DATA TO USE:
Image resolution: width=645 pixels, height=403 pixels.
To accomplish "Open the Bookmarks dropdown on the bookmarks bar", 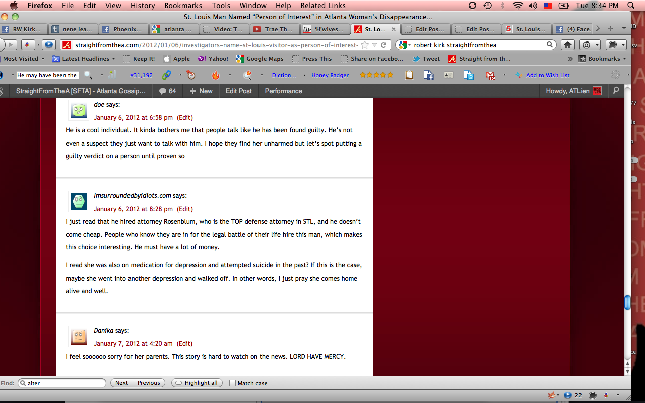I will [x=603, y=59].
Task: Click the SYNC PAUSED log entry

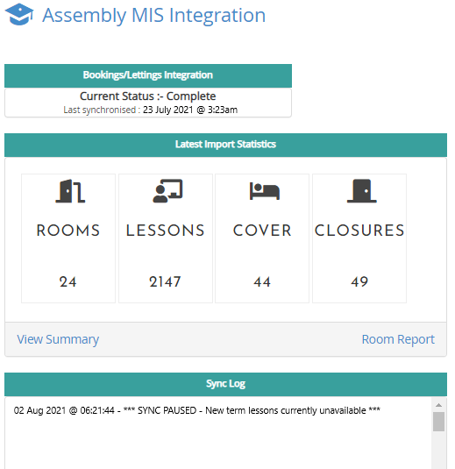Action: [x=197, y=410]
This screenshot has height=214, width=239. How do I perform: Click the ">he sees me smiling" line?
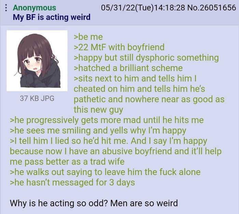point(98,131)
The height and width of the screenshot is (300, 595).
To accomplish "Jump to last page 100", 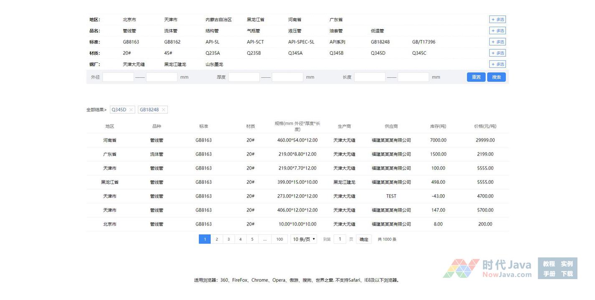I will 279,239.
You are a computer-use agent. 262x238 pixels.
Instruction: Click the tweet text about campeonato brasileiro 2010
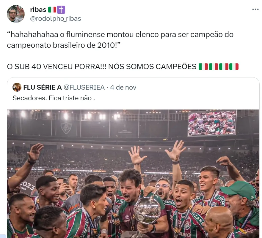click(x=120, y=40)
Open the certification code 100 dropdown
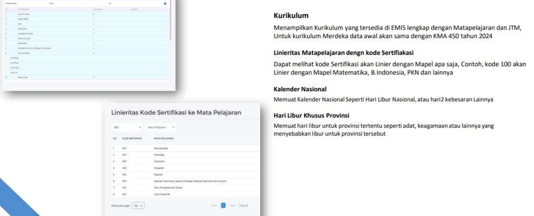 pos(127,127)
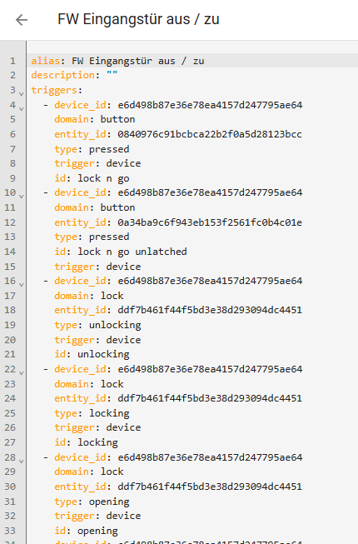Click the alias line in the editor

coord(192,61)
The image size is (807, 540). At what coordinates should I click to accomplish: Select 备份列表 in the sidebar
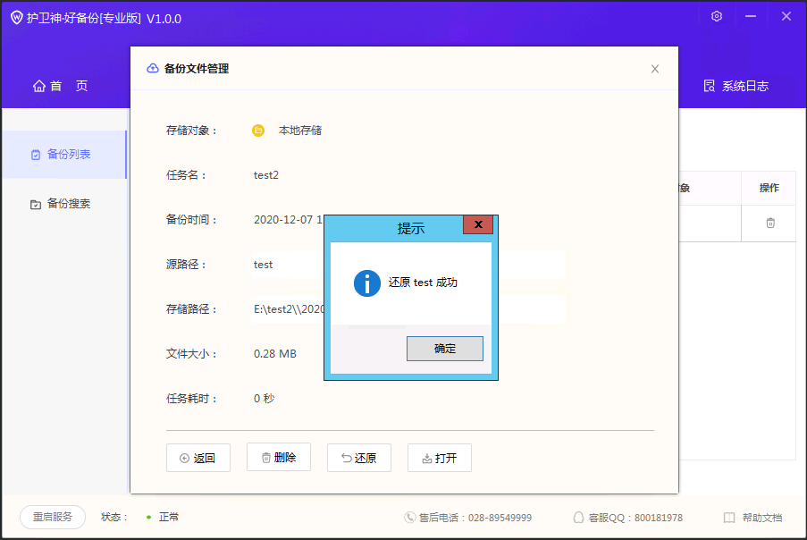click(62, 154)

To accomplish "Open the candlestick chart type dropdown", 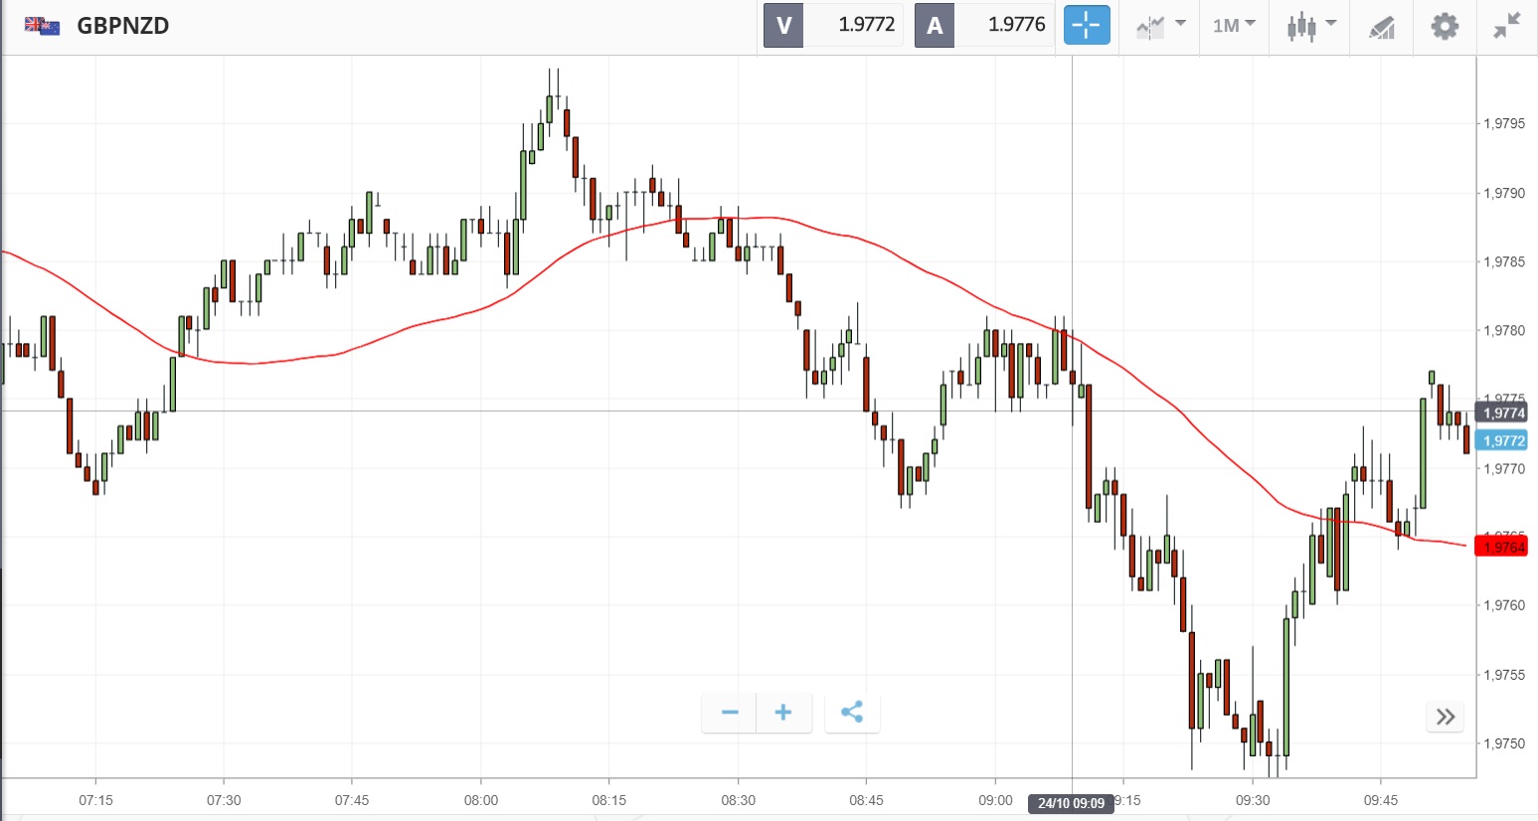I will (1311, 26).
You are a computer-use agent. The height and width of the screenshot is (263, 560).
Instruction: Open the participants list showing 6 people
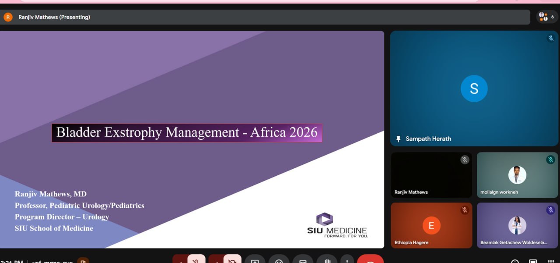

WHAT YOU HAVE TO DO: Please count the lines in the records above that contain the string "Instruction", matching case exactly, and reply with only that number.

WRITTEN REPLY: 2